Uli Edel’in 1989’da sinemaya uyarladığı “Brooklyn’e Son Çıkış”ı yeni kuşaklar çok iyi anımsamıyor belki; ama Darren Aronofsky’nin bol ödüllü “Bir Rüya İçin Ağıt”ının akıllardan çıkmama sebebi, Selby’nin anlatısının bugünün dünyasını fazlasıyla tanımlıyor olmasında yatıyor. Okudukça, içine girdiğimiz yeni toplumsal düzeni daha iyi anlamamızı sağlayacak bir yazar Hubert Selby.

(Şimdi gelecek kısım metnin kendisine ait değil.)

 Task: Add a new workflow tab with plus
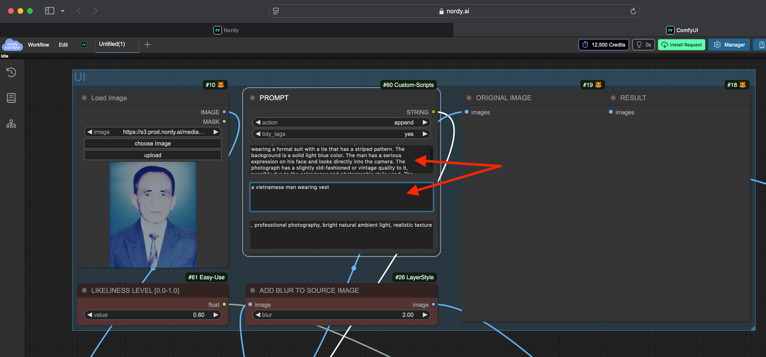coord(147,45)
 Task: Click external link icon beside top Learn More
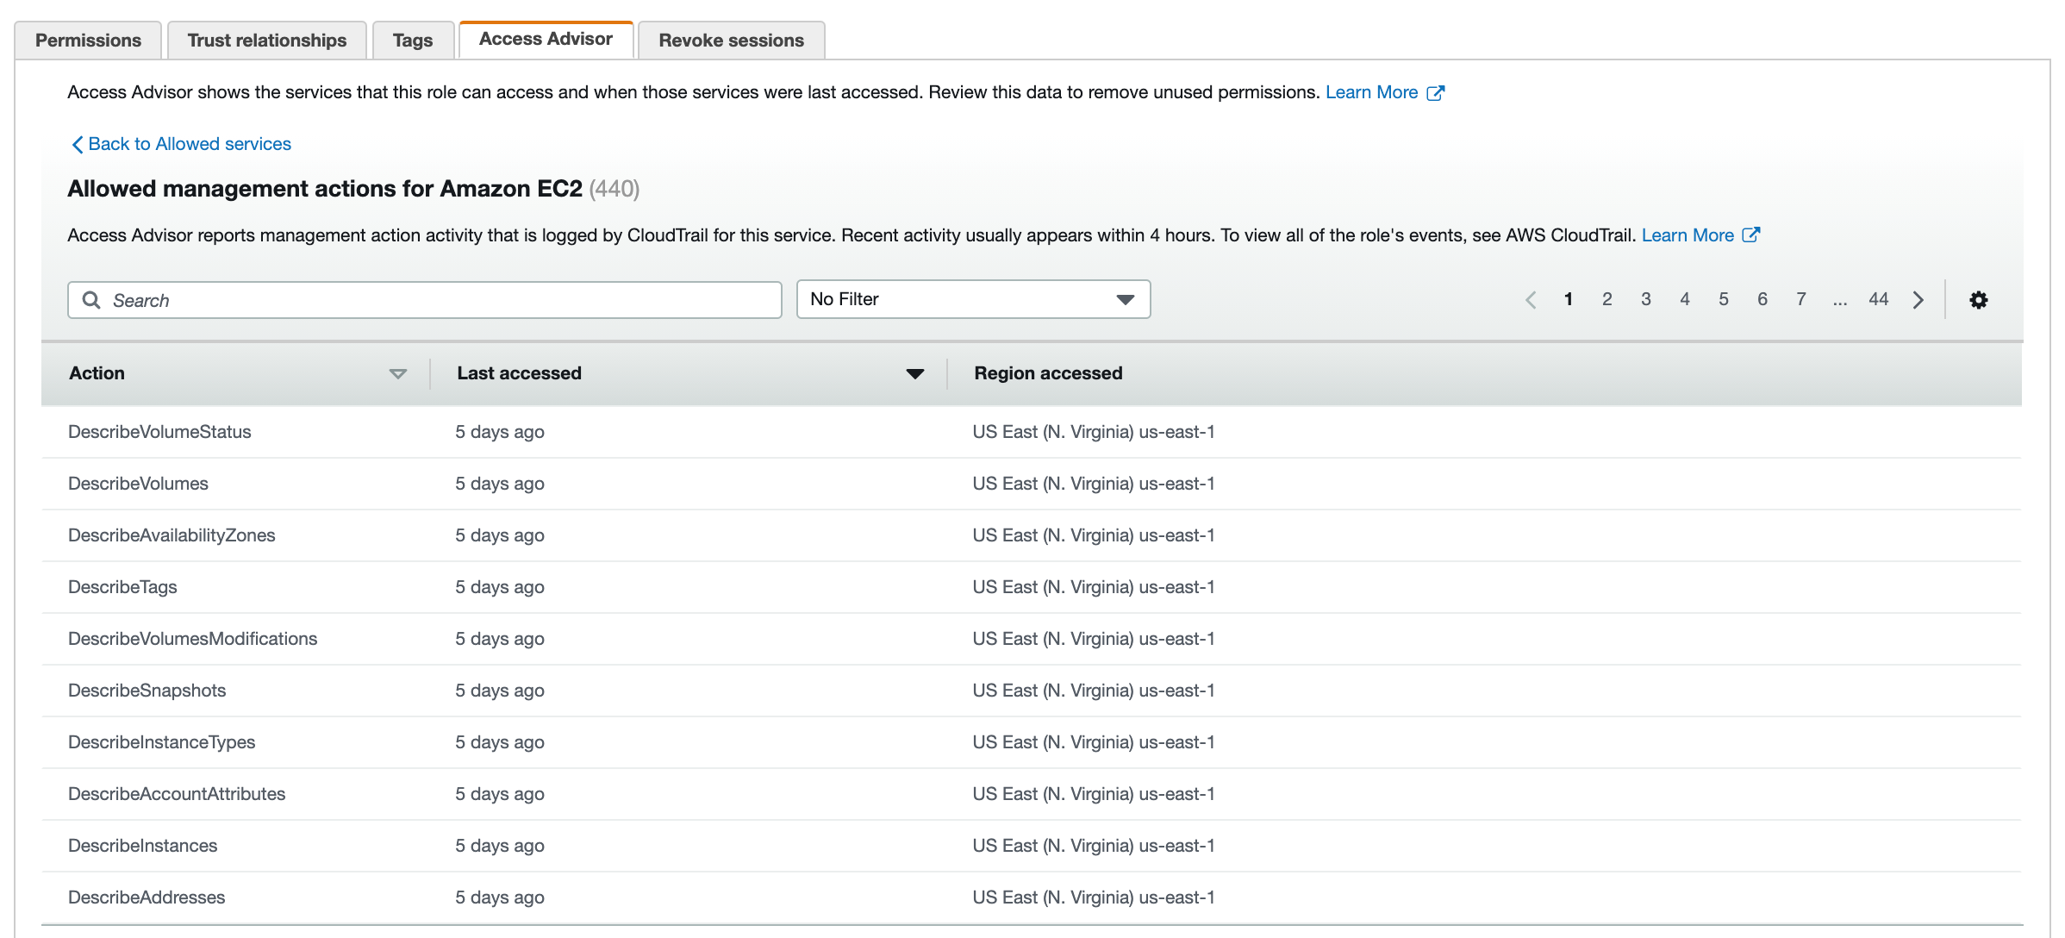1436,92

* Bu yazı, 19.02.2011 tarihli Birgün Kitap ekinin 95 nolu sayısında yayımlanmıştır.

Kategori:

Re: Kitle Kültürünü Sökmek*

Tanıtım yazılarını çok seviyorum, teşekkürler Barış Acar. Bir Rüya İçin Ağıt'ın roman uyarlaması olduğunu bilmiyordum, öyle olabileceğini de düşünmemişim.


Re: Kitle Kültürünü Sökmek*

Kendi sesinden Selby:

Ömer Türkeş'in Brooklyn'e Son Çıkış üzerine güzel bir yazısı:
Brooklyn’e Son Çıkış - Hubert Selby Jr.

Bir de Selby'nin romanları üzerine İngilizce bir inceleme ekleyeyim:
Understanding Hubert Selby Jr. - James R. Giles


Re: Kitle Kültürünü Sökmek*

Cihan Başbuğ dedi ki:
Tanıtım yazılarını çok seviyorum, teşekkürler Barış Acar. Bir Rüya İçin Ağıt'ın roman uyarlaması olduğunu bilmiyordum, öyle olabileceğini de düşünmemişim.

Aslında tanıtım yazılarından çok haz etmem. Ancak Hubert Selby, son yıllarda beni en çok etkileyen yazarlardan biri oldu. Özellikle yakında Türkçesi yayımlanacak "The Room" ve "The Demon"ın çeviri süreçlerini de yakından takip ettiğim için bir nevi borç oldu bu yazıyı yazmak. Umarım içinde taşıdığı kavramsal şema da bir parça tartışma konusu olabilir.